Delusions from Obsessions

When you’re young and you start experiencing obsessions you don’t realize the delusional depth of what’s happening to you.

You naturally assume that the reason you keep uncontrollably thinking of a certain boy is because you’re falling in love with him, not because you have an intrusive image generator mounted inside your brain which has been programmed to stutter on a motif. The particular motif of a nice kid who smiled at your vulnerable teenage heart in the hallway resonated strongly, and as OCD does so well, it latched onto that strong experience and spit out recollection after recollection. But recalling the same smile in a hallway gets duller with each replay, so you have to improvise, and you start imagining perfect scenarios, eventually conjuring up a delusional perception of a person you idealized, not who that person really was in reality… and a whole bunch of kids look at you as “that psycho girl”.

You not only delude your idea of other people, but yourself as well. You cognitively isolate yourself, thinking you understand reality on a deeper level than most people because your cycling mind has convinced you, through the illusory power of repetition, that your perceptions of particular experiences were more meaningful or intense than they really were. And, of course, you are a young teenager and “nobody understands” you.

Pyscho Girl

It has taken me a good eight years of hindsight, since my “outburst” of obsessive compulsive symptoms, to realize that a lot of my more confusing and painful experiences were not based on reality, but were side effects of an OCD I had not yet gotten the diagnosis for. I would be lying if I said I had zero level of resentment whatsoever over how things played out during the teenage years of my life (which are already inherently difficult for everybody), but I am not lying when I say that I have zero level of resentment towards myself for not initially realizing how delusional my perceptions of reality was. I wasn’t getting treated for OCD at the time, and I was keeping it to myself. So obviously I was bound to construct some pretty delusional heuristics for perceiving the world.

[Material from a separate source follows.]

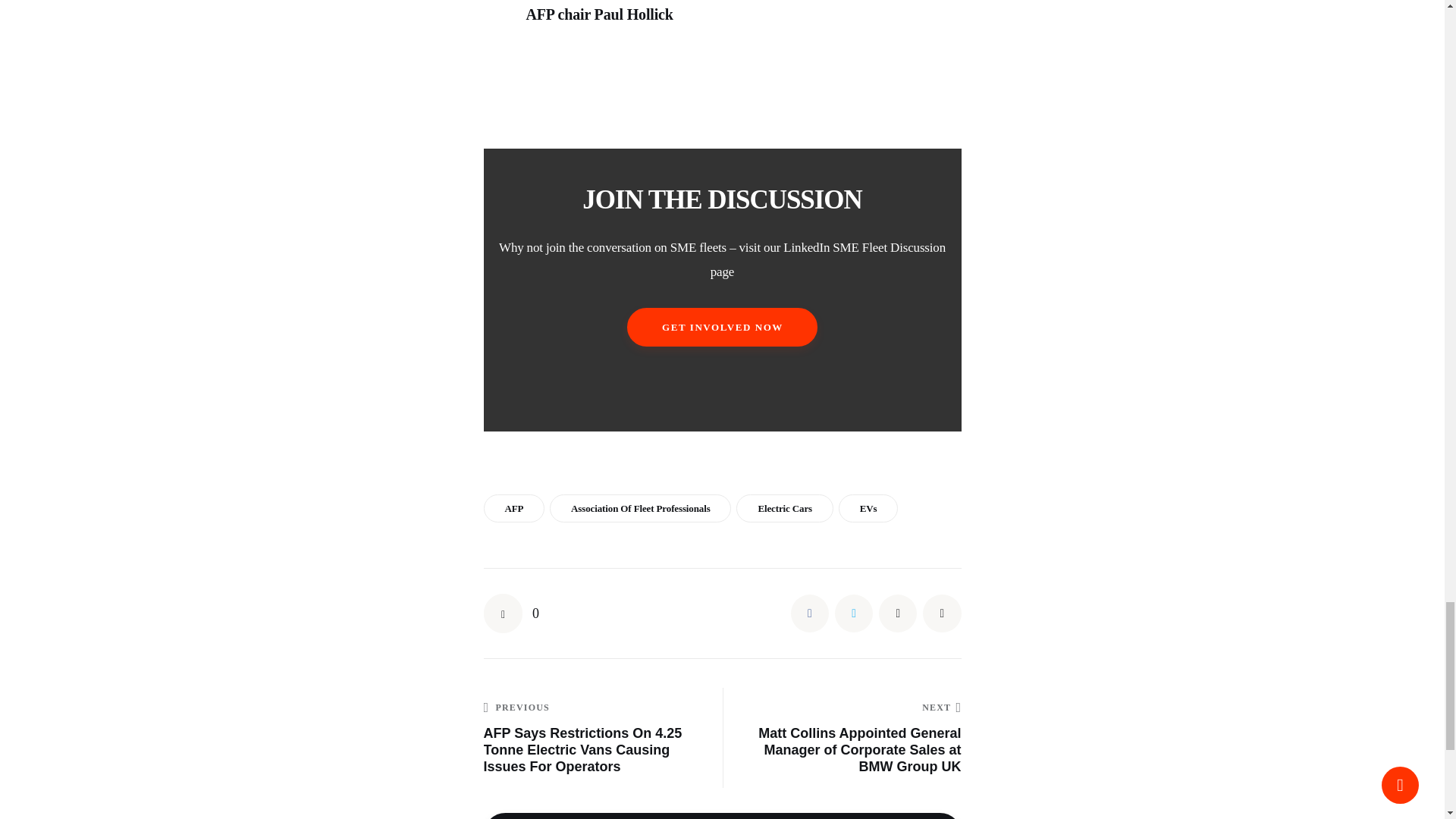
Like (511, 613)
Copy URL to clipboard (941, 613)
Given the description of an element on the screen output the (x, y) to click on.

It is perfectly okay not to realize, until hindsight, that you did not see a situation or yourself in a realistic sense. Nobody questions the validity of their own thoughts without some kind of third party intervention. This is why keeping your pain to yourself is so detrimental. You are bound to be deluded by pain seen through no perspective but your own (and I’d advocate that this goes for people in general, with or without mental illness). Viewing your perceptions of a situation or yourself from an outside perspective- whether that means physically addressing somebody else for their opinion, taking a step back and trying to see your situation in the big picture, or simply talking out loud about your situation to another human being- can eliminate any potential delusions that might contribute to a whole lot of unreasonable pain which will have to be decoded eventually.